«Je pense qu’il n’y a pas de réponse facile. De toute évidence, la population a le sentiment d’être abandonnée par les pouvoirs publics en ces temps de crise de Covid-19. Les gens ne croient nullement en l’évaluation fantaisiste de ceux qui parlent au nom de l’institution santé. Aujourd’hui, on se rend bien compte avec les réseaux sociaux et les lanceurs d’alerte, notamment des médecins, que la situation est beaucoup plus grave qu’elle n’y parait.
Personne ne se faisait d’illusion sur la capacité du système de santé à faire face à l’épidémie, et c’est bien le cas.
Dans son malheur, le peuple algérien est relativement protégé par la vaccination BCG et un état de l’immunité constamment mis en alerte par les pathologies infectieuses, bien prévalantes.
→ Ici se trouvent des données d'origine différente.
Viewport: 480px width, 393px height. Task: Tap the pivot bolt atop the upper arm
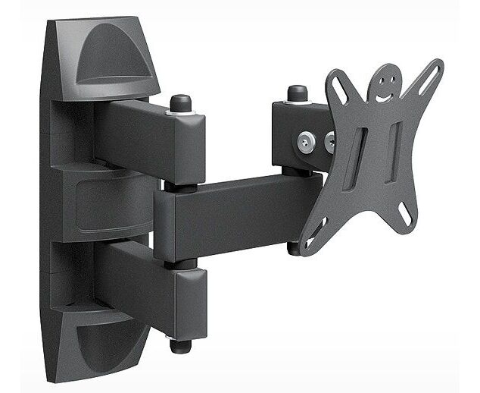point(180,103)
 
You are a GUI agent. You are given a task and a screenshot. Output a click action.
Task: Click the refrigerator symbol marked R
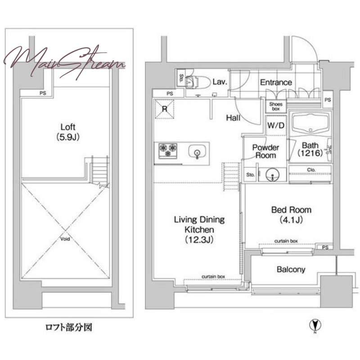164,109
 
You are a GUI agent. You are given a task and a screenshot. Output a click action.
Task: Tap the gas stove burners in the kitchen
168,151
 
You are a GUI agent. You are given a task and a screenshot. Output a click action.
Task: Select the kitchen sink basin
197,152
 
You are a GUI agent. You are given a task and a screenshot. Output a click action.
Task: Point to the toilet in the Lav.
198,82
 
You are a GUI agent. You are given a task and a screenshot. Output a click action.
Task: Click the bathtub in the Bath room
310,123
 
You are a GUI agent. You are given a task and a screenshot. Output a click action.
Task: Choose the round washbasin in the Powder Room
272,175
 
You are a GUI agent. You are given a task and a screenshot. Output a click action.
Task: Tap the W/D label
276,126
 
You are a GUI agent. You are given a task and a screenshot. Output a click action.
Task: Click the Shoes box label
276,106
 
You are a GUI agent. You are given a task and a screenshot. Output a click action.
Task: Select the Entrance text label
276,82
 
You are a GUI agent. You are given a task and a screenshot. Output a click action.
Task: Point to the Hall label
233,118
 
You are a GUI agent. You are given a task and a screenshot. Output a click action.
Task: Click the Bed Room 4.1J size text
291,220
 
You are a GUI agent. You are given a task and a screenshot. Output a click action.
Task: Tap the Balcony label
291,269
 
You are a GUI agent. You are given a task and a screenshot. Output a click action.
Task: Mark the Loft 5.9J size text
68,137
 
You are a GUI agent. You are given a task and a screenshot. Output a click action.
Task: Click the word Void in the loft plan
65,239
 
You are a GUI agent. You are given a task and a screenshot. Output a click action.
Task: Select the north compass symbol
315,325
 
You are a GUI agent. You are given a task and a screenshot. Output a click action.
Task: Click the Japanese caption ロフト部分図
69,327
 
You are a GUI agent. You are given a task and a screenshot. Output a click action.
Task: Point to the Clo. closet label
311,170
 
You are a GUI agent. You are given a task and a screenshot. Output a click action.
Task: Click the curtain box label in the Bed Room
286,241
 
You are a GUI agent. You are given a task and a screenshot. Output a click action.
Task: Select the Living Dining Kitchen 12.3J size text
199,240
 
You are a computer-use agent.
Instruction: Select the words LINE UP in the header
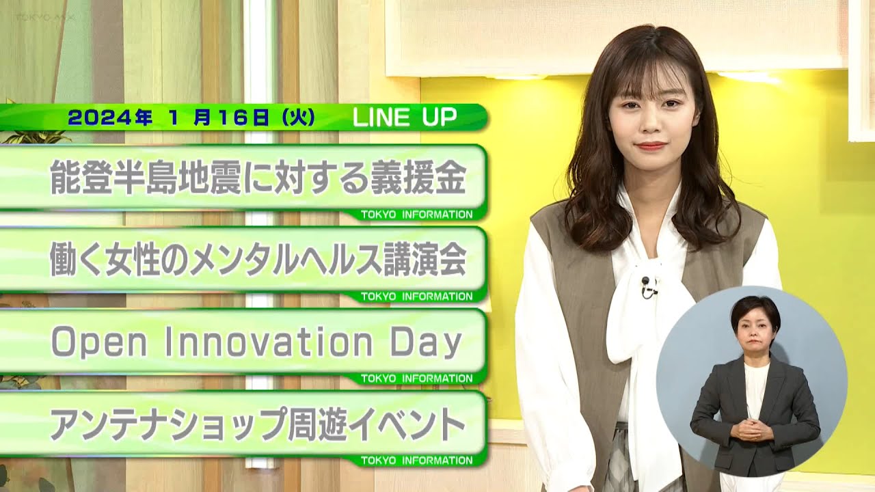(404, 118)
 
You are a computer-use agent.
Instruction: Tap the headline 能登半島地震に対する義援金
(258, 178)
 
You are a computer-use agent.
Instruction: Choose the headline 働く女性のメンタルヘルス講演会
(258, 260)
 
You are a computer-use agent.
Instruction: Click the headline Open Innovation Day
(256, 343)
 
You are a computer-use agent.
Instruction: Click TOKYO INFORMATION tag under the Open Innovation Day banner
(416, 379)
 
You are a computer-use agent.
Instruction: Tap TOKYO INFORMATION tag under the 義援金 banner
(416, 215)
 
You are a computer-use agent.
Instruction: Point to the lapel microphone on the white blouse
(647, 286)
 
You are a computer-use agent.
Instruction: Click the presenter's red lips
(651, 146)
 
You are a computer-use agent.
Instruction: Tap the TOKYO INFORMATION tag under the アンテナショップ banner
(416, 461)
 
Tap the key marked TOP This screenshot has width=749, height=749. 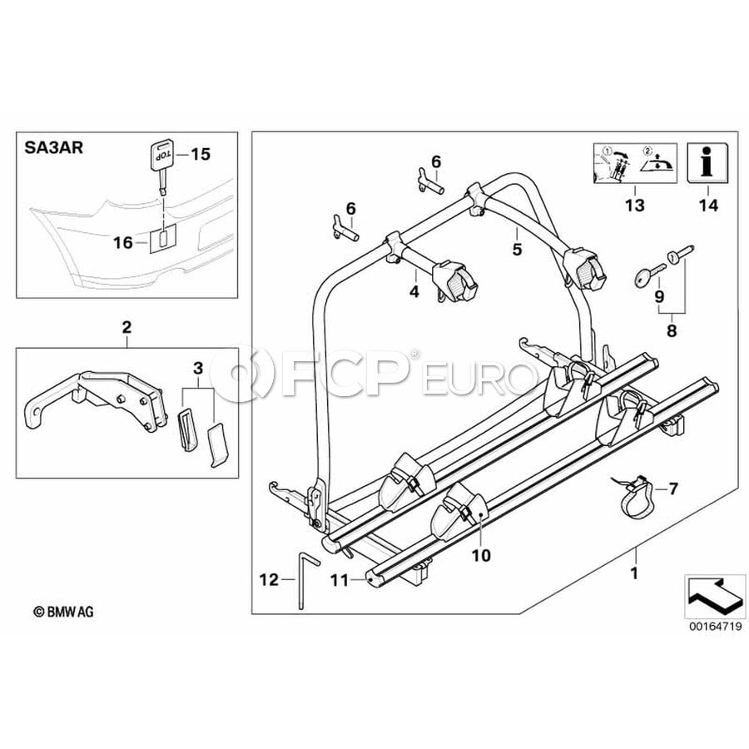click(x=161, y=166)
La pyramide des âges explique aussi la différence de virulence de l’épidémie.
L’épidémie de Covid-19 est un moment où la population est confrontée à une institution vidée de sa substance et vendu aux appétits de la médecine privée avec l’avidité et les incompétences notoires.
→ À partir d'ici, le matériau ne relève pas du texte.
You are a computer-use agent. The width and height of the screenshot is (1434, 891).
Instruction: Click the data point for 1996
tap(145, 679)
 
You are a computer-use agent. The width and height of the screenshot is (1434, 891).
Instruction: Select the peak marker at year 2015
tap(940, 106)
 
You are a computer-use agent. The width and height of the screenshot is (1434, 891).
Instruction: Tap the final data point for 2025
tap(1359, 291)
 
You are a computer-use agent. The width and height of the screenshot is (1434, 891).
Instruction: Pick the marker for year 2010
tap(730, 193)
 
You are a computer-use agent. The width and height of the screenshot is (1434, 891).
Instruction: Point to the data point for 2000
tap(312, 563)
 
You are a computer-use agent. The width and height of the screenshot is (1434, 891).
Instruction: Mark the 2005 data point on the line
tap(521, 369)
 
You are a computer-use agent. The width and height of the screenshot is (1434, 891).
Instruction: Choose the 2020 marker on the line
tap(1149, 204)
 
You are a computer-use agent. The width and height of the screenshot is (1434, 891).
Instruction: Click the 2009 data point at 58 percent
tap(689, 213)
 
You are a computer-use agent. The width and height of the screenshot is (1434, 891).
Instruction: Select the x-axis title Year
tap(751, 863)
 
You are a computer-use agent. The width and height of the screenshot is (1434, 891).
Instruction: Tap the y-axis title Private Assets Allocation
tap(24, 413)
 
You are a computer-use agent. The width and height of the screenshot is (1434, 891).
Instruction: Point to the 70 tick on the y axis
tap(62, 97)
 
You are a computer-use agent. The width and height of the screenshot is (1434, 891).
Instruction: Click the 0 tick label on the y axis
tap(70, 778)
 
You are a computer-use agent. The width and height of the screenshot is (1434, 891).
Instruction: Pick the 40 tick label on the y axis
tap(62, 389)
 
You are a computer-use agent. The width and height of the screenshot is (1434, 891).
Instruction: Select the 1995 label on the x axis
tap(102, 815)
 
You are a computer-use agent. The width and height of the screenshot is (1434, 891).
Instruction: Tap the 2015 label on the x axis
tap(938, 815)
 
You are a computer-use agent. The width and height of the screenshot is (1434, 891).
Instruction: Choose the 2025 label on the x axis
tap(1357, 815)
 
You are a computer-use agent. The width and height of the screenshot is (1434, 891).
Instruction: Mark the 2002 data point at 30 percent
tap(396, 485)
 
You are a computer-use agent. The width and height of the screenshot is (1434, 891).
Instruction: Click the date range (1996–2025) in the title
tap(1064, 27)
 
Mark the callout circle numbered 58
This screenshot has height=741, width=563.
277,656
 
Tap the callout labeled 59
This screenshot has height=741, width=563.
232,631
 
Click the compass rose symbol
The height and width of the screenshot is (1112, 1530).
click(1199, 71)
Cette colère, malheureuse, que je n’approuve pas évidemment, est l’expression d’un rejet de cette situation, doublée d’un sentiment d’impuissance et de fatalité face à la maladie, alors que les nantis du système pouvaient se rendre à n’importe quel endroit de la planète pour le moindre bobo.
Elle est l’expression de l’absence de canaux d’expressions de la société, et prosaïquement la situation de répression inacceptable du Hirak ; Hirak qui a réussi à canaliser la colère dans une expression citoyenne démocratique.
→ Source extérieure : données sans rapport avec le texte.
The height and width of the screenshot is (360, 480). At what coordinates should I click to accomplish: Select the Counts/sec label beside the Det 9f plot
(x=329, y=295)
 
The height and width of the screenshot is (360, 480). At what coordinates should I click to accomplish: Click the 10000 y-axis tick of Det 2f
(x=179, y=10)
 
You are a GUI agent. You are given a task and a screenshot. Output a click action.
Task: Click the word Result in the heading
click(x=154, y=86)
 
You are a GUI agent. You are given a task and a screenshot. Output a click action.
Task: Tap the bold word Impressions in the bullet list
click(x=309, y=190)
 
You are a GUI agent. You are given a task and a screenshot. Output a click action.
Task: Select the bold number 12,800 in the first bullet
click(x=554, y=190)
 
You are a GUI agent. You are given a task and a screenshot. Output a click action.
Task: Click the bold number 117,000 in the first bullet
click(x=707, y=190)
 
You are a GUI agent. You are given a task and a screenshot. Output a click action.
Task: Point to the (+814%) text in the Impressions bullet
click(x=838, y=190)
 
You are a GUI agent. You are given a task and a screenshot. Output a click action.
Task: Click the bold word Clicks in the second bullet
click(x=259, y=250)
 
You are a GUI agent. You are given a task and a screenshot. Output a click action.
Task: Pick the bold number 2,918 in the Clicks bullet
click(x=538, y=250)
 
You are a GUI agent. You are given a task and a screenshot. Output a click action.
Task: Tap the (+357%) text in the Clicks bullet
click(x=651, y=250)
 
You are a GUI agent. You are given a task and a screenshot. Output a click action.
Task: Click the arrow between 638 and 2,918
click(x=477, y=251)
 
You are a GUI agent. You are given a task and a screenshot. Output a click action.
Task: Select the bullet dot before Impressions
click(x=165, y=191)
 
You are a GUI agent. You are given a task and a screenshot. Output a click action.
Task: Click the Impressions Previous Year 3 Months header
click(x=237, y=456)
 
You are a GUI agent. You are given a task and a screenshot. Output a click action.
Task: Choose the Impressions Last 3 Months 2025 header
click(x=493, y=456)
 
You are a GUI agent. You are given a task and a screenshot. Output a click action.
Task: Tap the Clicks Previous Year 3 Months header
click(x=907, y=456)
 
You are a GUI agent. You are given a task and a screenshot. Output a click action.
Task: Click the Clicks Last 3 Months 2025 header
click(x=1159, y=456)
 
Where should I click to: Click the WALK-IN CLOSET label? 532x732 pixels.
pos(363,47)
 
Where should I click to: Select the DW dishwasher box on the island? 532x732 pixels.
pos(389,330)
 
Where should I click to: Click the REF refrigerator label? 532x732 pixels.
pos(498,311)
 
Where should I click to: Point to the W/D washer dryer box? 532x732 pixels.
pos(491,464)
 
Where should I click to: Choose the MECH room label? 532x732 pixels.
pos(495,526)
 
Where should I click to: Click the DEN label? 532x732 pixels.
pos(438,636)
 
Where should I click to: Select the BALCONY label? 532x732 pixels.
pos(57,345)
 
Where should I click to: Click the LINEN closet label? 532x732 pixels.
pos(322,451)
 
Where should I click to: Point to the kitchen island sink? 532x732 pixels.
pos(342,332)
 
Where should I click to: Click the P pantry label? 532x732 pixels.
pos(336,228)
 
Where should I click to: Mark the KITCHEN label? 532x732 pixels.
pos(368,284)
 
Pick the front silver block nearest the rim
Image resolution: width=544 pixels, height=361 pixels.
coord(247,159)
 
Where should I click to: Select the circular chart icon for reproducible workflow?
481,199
Cette colère est l’expression légitime d’une frustration globale des citoyens à l’envers des pouvoirs publics, dans un domaine le plus sensible dans la vie des gens après l’alimentaire ; leur santé.
Nous n’observons pas un tel mouvement dans les pays ou l’institution santé a pu se hisser à la hauteur de la crise et répondre aux doléances des citoyens et ce malgré une désastreuse mortalité comme en Grande Bretagne ou aux Etats Unis.
La gabegie, le mépris, la répression, finissent par générer la colère, la violence et le désordre.
Il n’y a pas d’autre voie que celle du sursaut patriotique pour épargner à notre pays un désastre sanitaire qui s’accompagnera d’un recul économique et social aux conséquences inimaginables.
Le pouvoir doit saisir l’occasion pour engager une réforme profonde du système de santé qui passe par une réhabilitation des infrastructures de santé, l’amélioration sensible des statuts et des revenus des agents du service publics, qui doit rester le pôle d’excellence et rester la référence dans le pays.
C’est la voie empruntée par les pays européens au décours de cette crise sanitaire.
Les années de l’indépendance ont été un formidable creuset qui a permis la formation, comme nulle part ailleurs, d’un encadrement de qualité dans tous les domaines. Il importe aujourd’hui de ne pas laisser cette grande œuvre démocratique et sociale, la démocratisation de l’enseignement, perdre toute son importance, et jeter à terme notre pays dans une dépendance inacceptable dans le domaine de la santé».